## Условие задания
Представьте строки всех записей в виде нумерованного списка без пустых строк.

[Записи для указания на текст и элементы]
○ ○ ○ ○

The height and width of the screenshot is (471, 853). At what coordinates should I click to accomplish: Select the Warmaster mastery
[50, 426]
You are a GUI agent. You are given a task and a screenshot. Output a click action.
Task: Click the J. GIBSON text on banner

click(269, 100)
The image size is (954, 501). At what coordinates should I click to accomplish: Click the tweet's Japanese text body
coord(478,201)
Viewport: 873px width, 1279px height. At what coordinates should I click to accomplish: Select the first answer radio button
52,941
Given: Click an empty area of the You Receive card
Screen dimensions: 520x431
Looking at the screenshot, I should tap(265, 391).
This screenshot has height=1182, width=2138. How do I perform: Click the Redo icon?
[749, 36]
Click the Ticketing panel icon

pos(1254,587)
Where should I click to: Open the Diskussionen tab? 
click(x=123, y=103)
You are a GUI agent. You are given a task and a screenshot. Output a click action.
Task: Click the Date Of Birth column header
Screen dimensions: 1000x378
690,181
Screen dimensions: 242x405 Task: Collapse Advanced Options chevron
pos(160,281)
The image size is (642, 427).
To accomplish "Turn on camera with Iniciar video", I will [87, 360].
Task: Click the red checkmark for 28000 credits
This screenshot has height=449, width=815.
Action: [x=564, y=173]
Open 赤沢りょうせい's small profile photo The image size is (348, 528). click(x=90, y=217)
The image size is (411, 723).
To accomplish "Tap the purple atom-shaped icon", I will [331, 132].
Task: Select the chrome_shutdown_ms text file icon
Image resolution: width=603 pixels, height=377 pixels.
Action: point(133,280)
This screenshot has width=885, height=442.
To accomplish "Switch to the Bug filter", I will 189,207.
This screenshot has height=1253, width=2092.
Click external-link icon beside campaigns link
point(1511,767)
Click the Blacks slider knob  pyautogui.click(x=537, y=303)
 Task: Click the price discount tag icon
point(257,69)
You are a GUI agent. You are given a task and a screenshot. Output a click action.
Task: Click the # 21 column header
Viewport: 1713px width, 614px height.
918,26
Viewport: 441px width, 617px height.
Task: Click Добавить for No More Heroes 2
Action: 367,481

○ ○ ○ ○

## Решение
1. The height and width of the screenshot is (471, 853). At what coordinates should I click to accomplish: Select the Warmaster mastery
2. [50, 426]
3. You are a GUI agent. You are given a task and a screenshot. Output a click action.
4. Task: Click the J. GIBSON text on banner
5. click(269, 100)
6. The image size is (954, 501). At what coordinates should I click to accomplish: Click the tweet's Japanese text body
7. coord(478,201)
8. Viewport: 873px width, 1279px height. At what coordinates should I click to accomplish: Select the first answer radio button
9. 52,941
10. Given: Click an empty area of the You Receive card
11. Screen dimensions: 520x431
12. Looking at the screenshot, I should tap(265, 391).
13. This screenshot has height=1182, width=2138. How do I perform: Click the Redo icon?
14. [749, 36]
15. Click the Ticketing panel icon
16. pos(1254,587)
17. Where should I click to: Open the Diskussionen tab? 
18. click(x=123, y=103)
19. You are a GUI agent. You are given a task and a screenshot. Output a click action.
20. Task: Click the Date Of Birth column header
21. Screen dimensions: 1000x378
22. 690,181
23. Screen dimensions: 242x405 Task: Collapse Advanced Options chevron
24. pos(160,281)
25. The image size is (642, 427).
26. To accomplish "Turn on camera with Iniciar video", I will [87, 360].
27. Task: Click the red checkmark for 28000 credits
28. This screenshot has height=449, width=815.
29. Action: [x=564, y=173]
30. Open 赤沢りょうせい's small profile photo The image size is (348, 528). click(x=90, y=217)
31. The image size is (411, 723).
32. To accomplish "Tap the purple atom-shaped icon", I will [331, 132].
33. Task: Select the chrome_shutdown_ms text file icon
34. Image resolution: width=603 pixels, height=377 pixels.
35. Action: point(133,280)
36. This screenshot has width=885, height=442.
37. To accomplish "Switch to the Bug filter", I will 189,207.
38. This screenshot has height=1253, width=2092.
39. Click external-link icon beside campaigns link
40. point(1511,767)
41. Click the Blacks slider knob  pyautogui.click(x=537, y=303)
42.  Task: Click the price discount tag icon
43. point(257,69)
44. You are a GUI agent. You are given a task and a screenshot. Output a click action.
45. Task: Click the # 21 column header
46. Viewport: 1713px width, 614px height.
47. 918,26
48. Viewport: 441px width, 617px height.
49. Task: Click Добавить for No More Heroes 2
50. Action: 367,481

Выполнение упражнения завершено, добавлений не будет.